▶ [PASSAGE PROVIDED]

That filmmakers, from Lingusamy to Vijay, go back to him for lyrics over and over again is evident. His cordiality and flexibility and the fast pace he works at have made him a favourite with composers too. Muthukumar’s rapport with G.V. Prakashkumar is well-known. “So it is with Yuvan. Briyani will be his 100th film, out of which I have written lyrics for 58, and in at least 40 of his films, all the lyrics have been mine.” It’s the statistician at work again. Ilaiyaraaja, Vidyasagar, Rahman, Harris Jeyaraj, Vijay Antony — Muthukumar has worked with most of the composers.
It all began when as a toddler he would accompany his father, a school teacher who devoured books by the dozens every week, to all the libraries in and around Kanchipuram. They lived in Kannikapuram, a village nearby. “My father was my greatest inspiration. He opened the world of books for me and I’ve lived in the treasure trove ever since.”
Having lost his mother at the age of four, even as a child, Muthukumar sought solace in books. “Solitude drove me to the literary realm,” he says. He graduated in Physics but he opted for a Masters in Tamil Literature, and worked for a doctorate from the Madras University. “And imagine, when I came out I wanted to become a film director,” he laughs.

▶ [DATASET EXTRACT]
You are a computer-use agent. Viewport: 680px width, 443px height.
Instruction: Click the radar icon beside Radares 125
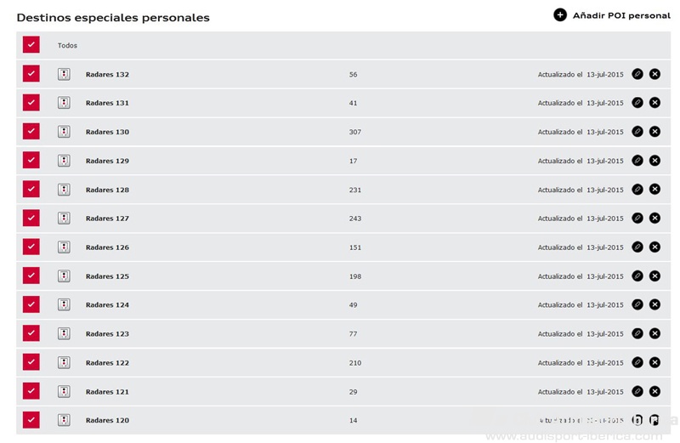tap(64, 276)
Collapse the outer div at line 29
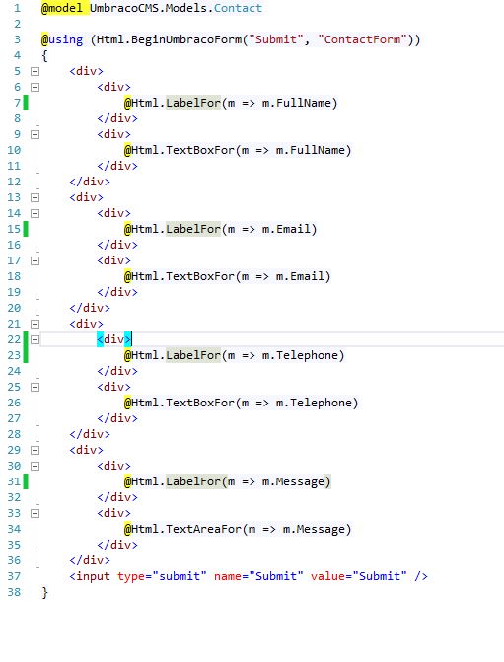The width and height of the screenshot is (504, 662). pyautogui.click(x=36, y=450)
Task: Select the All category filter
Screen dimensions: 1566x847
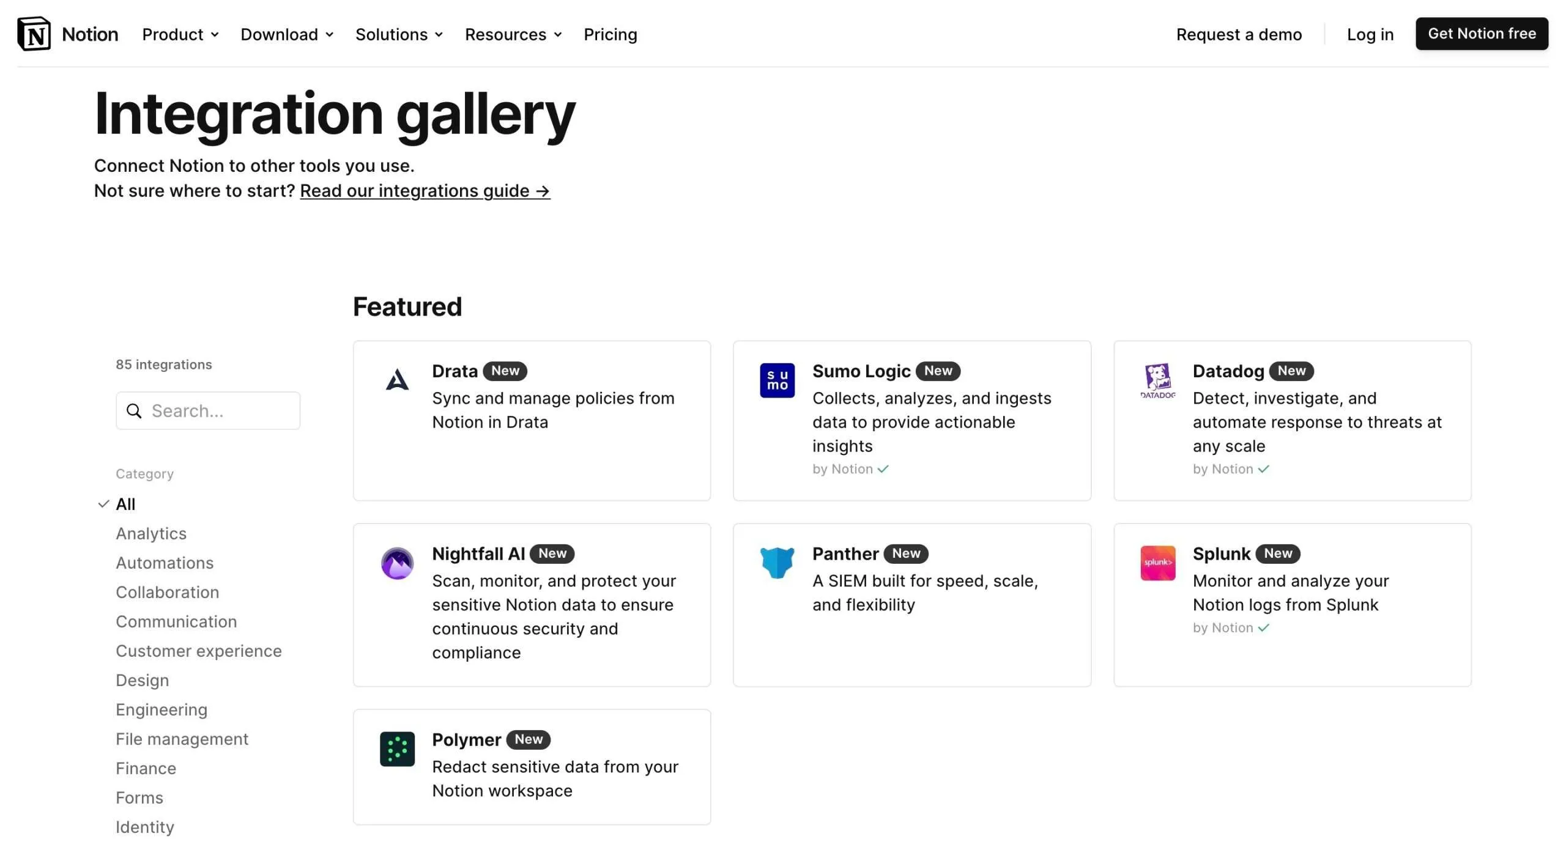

▶ [BRIEF 1]
Using the Muthukumar profile, answer:
(a) Which film will be Yuvan's 100th?
(b) In which village did Muthukumar's family live?
(c) What subject did Muthukumar graduate in?
▶ [BRIEF 2] Reproduce the Muthukumar profile between "That filmmakers, from" and "of the composers.", inclusive.

▶ [WRITTEN SOLUTION 1]
(a) Briyani
(b) Kannikapuram
(c) Physics

▶ [WRITTEN SOLUTION 2]
That filmmakers, from Lingusamy to Vijay, go back to him for lyrics over and over again is evident. His cordiality and flexibility and the fast pace he works at have made him a favourite with composers too. Muthukumar’s rapport with G.V. Prakashkumar is well-known. “So it is with Yuvan. Briyani will be his 100th film, out of which I have written lyrics for 58, and in at least 40 of his films, all the lyrics have been mine.” It’s the statistician at work again. Ilaiyaraaja, Vidyasagar, Rahman, Harris Jeyaraj, Vijay Antony — Muthukumar has worked with most of the composers.